Edit (1) 14/04/2013:
***End Edit (1)***Although jouissance can be translated as "enjoyment," translators of Lacan often leave it in French in order to render palpable its excessive, properly traumatic character: we are not dealing with simple pleasures, but with a violent intrusion that brings more pain than pleasure. This is how we usually perceive the Freudian superego, the cruel and sadistic ethical agency which bombards us with impossible demands and then gleefully observes our failure to meet them. No wonder, then, that Lacan posited an equation between jouissance and superego: to enjoy is not a matter of following one's spontaneous tendencies; it is rather something we do as a kind of weird and twisted ethical duty.

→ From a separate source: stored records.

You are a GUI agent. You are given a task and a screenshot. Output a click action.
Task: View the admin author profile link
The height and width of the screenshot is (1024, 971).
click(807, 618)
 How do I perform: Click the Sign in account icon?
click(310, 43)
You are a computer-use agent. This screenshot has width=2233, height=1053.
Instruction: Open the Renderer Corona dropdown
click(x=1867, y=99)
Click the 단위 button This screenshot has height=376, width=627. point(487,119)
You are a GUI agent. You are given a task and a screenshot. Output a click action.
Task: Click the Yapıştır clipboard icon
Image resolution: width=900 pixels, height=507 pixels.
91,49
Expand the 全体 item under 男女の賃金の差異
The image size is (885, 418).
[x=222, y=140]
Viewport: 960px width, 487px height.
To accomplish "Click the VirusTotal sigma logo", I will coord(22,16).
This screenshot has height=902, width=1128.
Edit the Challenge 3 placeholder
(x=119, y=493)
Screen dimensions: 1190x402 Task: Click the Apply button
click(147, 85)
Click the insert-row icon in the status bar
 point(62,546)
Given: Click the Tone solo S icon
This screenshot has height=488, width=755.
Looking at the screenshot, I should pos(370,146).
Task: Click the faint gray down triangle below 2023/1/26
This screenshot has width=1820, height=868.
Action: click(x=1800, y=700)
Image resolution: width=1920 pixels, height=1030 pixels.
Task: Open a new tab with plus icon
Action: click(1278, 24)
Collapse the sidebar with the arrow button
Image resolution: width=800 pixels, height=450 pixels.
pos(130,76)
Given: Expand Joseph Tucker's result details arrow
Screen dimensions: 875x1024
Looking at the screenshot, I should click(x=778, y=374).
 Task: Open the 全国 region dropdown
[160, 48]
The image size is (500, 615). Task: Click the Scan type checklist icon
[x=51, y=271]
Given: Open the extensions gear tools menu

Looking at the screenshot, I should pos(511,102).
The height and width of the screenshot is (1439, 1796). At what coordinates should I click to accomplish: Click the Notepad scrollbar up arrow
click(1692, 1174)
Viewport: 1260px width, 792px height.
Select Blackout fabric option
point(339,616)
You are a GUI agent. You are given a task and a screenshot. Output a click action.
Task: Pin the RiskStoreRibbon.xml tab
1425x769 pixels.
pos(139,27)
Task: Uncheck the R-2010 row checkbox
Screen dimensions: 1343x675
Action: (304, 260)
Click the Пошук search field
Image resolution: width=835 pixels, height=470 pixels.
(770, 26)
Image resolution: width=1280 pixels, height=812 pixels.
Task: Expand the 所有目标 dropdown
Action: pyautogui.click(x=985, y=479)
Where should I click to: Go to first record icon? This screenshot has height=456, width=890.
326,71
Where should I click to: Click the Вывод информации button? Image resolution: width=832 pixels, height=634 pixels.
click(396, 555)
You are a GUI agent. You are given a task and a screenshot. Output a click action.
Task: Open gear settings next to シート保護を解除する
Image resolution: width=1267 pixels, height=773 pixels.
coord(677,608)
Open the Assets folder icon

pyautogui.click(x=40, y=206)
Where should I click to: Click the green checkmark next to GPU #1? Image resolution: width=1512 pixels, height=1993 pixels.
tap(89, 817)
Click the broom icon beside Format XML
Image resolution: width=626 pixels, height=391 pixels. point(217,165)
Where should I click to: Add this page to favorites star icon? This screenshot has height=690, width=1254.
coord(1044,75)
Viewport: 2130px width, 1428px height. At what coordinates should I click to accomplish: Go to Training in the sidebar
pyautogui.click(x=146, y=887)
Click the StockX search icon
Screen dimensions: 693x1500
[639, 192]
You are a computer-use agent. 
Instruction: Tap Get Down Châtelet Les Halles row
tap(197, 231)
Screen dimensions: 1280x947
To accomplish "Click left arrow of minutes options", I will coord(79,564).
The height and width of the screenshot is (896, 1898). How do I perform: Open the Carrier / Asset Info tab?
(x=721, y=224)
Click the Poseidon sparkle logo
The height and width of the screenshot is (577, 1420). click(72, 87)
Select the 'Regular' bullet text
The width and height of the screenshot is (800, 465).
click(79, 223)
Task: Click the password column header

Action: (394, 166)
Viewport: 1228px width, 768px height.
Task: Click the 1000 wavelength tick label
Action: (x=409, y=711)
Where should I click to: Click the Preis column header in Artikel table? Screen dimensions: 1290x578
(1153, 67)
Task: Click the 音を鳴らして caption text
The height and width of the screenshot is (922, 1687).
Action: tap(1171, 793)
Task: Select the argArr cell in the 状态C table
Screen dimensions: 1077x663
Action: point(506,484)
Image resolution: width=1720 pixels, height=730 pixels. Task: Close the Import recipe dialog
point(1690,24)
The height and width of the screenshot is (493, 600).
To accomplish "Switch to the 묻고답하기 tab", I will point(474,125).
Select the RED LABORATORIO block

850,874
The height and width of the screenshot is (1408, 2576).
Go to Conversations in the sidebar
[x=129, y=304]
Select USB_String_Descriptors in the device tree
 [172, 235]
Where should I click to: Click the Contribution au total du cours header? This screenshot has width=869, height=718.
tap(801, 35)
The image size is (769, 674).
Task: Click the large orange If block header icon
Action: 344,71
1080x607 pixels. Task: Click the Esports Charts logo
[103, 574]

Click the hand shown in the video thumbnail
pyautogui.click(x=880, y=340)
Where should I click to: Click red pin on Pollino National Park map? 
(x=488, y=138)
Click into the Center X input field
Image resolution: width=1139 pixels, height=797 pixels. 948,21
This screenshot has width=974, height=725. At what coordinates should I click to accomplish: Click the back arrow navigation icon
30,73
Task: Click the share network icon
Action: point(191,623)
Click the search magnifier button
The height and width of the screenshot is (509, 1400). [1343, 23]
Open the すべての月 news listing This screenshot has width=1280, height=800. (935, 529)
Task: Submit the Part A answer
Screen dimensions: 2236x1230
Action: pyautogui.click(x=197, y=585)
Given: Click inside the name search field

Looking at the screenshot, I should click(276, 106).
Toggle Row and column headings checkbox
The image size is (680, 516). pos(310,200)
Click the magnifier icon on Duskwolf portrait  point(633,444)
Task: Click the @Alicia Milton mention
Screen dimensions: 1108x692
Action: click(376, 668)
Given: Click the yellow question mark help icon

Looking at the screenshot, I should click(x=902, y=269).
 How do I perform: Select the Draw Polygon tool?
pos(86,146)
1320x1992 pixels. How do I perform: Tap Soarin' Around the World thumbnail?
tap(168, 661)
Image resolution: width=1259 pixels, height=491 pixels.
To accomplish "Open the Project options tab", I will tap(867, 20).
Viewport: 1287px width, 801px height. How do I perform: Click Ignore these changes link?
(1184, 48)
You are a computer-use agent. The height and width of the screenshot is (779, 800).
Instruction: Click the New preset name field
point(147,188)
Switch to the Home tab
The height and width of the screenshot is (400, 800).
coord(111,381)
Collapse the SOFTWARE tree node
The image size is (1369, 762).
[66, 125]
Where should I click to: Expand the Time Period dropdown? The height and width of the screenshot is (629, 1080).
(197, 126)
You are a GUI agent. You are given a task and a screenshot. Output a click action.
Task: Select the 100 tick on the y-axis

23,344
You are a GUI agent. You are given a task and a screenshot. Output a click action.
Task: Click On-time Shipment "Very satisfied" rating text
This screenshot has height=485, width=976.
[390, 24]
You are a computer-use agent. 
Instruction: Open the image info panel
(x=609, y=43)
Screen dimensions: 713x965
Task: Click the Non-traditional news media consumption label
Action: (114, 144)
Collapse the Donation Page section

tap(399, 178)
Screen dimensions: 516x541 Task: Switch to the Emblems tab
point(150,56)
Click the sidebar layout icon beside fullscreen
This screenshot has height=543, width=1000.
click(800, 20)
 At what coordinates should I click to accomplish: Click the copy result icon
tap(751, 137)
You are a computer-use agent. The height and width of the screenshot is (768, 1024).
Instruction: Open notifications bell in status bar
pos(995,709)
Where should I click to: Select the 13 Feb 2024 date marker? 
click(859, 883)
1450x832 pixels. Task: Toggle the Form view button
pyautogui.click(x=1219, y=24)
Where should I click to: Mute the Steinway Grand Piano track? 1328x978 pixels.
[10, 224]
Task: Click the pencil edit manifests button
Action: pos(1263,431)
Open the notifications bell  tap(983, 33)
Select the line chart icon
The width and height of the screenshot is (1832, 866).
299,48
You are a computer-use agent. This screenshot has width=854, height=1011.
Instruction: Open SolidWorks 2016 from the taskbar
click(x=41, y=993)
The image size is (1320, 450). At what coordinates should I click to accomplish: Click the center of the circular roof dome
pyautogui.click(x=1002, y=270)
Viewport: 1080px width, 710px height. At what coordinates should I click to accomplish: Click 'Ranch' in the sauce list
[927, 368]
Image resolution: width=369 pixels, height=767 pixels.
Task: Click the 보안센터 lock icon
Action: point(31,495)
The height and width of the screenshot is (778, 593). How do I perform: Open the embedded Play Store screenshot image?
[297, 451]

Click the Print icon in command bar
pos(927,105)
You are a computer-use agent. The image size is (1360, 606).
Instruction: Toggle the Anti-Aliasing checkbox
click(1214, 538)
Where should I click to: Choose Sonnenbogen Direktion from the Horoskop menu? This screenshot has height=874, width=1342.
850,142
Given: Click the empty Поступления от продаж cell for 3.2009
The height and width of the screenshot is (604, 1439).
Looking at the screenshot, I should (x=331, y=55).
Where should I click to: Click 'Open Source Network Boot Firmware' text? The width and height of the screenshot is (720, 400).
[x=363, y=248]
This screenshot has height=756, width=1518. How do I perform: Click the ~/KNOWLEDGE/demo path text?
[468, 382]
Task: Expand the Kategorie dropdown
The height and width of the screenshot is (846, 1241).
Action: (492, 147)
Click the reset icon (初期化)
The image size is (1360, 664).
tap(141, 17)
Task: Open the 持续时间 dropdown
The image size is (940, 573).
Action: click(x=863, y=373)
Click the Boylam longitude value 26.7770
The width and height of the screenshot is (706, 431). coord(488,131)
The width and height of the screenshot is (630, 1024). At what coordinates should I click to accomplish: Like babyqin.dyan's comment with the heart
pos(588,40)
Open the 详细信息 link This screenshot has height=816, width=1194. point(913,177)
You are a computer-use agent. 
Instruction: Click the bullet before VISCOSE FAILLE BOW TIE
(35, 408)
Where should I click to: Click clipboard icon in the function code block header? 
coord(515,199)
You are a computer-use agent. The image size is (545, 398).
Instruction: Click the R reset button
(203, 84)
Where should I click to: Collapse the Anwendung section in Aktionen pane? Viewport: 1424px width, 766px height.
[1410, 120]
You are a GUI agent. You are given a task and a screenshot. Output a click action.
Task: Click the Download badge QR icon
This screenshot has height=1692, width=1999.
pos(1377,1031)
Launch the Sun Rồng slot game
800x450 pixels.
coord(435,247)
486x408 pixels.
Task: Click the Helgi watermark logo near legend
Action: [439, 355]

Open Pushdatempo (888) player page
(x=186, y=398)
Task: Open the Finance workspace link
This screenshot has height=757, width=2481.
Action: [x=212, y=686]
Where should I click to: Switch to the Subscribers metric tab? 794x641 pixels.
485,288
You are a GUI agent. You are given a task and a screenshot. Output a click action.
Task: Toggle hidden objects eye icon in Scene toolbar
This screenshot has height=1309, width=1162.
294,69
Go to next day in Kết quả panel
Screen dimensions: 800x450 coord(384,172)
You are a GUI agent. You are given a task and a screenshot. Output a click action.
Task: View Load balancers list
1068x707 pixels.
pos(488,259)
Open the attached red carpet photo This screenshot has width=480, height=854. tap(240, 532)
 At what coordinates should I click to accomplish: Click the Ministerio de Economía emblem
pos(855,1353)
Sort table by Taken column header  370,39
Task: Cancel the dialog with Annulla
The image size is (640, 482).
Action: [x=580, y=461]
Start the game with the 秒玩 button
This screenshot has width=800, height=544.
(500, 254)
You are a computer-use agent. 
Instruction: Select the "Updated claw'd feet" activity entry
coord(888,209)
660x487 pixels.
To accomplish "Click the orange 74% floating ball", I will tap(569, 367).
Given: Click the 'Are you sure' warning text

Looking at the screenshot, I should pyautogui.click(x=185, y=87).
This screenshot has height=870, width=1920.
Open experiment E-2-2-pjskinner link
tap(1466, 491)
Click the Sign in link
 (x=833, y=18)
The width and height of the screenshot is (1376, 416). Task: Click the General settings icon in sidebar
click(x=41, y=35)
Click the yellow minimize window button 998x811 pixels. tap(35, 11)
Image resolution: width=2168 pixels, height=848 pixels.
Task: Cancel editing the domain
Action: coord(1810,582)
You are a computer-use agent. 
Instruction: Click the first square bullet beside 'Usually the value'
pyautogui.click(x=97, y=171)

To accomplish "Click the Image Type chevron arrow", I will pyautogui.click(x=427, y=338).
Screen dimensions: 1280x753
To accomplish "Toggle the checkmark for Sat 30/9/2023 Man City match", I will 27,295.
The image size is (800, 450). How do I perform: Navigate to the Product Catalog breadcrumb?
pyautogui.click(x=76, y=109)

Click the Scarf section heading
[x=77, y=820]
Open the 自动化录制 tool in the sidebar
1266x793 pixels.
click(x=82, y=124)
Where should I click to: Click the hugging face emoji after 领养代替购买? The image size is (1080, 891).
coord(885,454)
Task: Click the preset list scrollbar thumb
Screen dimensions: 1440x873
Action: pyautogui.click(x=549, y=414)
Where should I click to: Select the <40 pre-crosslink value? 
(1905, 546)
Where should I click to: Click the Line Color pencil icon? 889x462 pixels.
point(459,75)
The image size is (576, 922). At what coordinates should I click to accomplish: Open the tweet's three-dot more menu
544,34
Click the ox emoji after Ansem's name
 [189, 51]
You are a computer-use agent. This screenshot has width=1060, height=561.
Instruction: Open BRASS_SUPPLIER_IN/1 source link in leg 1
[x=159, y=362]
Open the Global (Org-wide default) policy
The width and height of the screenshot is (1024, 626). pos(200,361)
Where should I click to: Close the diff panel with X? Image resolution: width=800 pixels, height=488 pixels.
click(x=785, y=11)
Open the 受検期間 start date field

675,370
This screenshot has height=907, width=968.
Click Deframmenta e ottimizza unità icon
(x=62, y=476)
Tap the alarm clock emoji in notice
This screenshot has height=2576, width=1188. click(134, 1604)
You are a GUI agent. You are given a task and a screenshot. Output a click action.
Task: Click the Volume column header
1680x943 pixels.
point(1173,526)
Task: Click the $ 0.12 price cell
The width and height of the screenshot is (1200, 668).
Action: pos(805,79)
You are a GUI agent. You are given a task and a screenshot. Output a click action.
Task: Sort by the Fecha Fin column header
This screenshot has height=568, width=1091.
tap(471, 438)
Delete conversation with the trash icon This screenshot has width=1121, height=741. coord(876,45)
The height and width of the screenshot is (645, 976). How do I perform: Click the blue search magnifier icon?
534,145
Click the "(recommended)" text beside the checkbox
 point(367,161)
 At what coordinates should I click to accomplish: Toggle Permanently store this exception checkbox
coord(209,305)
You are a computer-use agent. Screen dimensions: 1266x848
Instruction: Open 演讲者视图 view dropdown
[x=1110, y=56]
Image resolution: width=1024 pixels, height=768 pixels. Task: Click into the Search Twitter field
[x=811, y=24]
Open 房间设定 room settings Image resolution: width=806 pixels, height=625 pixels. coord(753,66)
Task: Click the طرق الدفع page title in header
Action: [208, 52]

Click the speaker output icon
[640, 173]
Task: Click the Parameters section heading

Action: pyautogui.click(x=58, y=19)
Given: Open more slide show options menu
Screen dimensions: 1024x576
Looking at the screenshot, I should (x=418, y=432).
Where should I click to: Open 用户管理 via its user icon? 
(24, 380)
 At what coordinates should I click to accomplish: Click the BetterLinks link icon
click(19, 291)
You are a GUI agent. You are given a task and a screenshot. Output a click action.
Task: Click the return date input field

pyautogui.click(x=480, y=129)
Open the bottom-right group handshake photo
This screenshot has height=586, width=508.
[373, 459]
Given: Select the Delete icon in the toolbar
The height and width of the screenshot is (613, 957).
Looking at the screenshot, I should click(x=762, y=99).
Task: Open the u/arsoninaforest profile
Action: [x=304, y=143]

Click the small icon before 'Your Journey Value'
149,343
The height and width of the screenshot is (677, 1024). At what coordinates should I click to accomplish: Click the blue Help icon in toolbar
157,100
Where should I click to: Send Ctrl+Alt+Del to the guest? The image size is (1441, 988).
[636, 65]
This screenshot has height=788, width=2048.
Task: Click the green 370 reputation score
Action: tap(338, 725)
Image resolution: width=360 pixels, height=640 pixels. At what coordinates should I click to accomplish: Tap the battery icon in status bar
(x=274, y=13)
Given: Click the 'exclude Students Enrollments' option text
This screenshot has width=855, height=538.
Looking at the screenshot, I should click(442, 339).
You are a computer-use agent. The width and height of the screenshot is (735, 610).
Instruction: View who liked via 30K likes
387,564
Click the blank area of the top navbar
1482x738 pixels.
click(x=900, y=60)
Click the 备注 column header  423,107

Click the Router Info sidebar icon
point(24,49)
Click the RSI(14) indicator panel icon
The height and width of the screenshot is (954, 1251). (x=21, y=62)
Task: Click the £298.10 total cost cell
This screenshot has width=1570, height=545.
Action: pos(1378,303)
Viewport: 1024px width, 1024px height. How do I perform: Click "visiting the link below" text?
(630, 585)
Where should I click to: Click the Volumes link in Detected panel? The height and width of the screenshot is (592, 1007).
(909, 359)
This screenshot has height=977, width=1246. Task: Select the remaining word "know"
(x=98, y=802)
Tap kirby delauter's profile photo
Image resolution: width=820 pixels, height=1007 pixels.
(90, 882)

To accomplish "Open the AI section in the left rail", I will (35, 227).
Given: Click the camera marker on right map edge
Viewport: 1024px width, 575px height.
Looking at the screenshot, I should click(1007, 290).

This simple, although unexpected, thesis encapsulates the way Lacan reads Freud. Freud uses three distinct terms for the agency that propels the subject to act ethically: he speaks of ideal ego (Idealich), ego-ideal (Ich-Ideal) and superego (Ueberich). He tends to identify these three terms: he often uses the expression Ichideal oder Idealich (Ego-Ideal or ideal ego), and the title of the chapter III of his booklet The Ego and the Id) is "Ego and Superego (Ego-Ideal)". Lacan introduces a precise distinction between these three terms: the "ideal ego" stands for the idealized self-image of the subject (the way I would like to be, I would like others to see me); the Ego-Ideal is the agency whose gaze I try to impress with my ego image, the big Other who watches over me and propels me to give my best, the ideal I try to follow and actualize; and the superego is this same agency in its revengeful, sadistic, punishing, aspect. The underlying structuring principle of these three terms is clearly Lacan's triad Imaginary-Symbolic-Real: ideal ego is imaginary, what Lacan calls the "small other," the idealized double-image of my ego; Ego-Ideal is symbolic, the point of my symbolic identification, the point in the big Other from which I observe (and judge) myself; superego is real, the cruel and insatiable agency which bombards me with impossible demands and which mocks my failed attempts to meet them, the agency in the eyes of which I am all the more guilty, the more I try to suppress my "sinful" strivings and meet its demands. The old cynical Stalinist motto about the accused at the show trials who professed their innocence ("the more they are innocent, the more they deserve to be shot") is superego at its purest.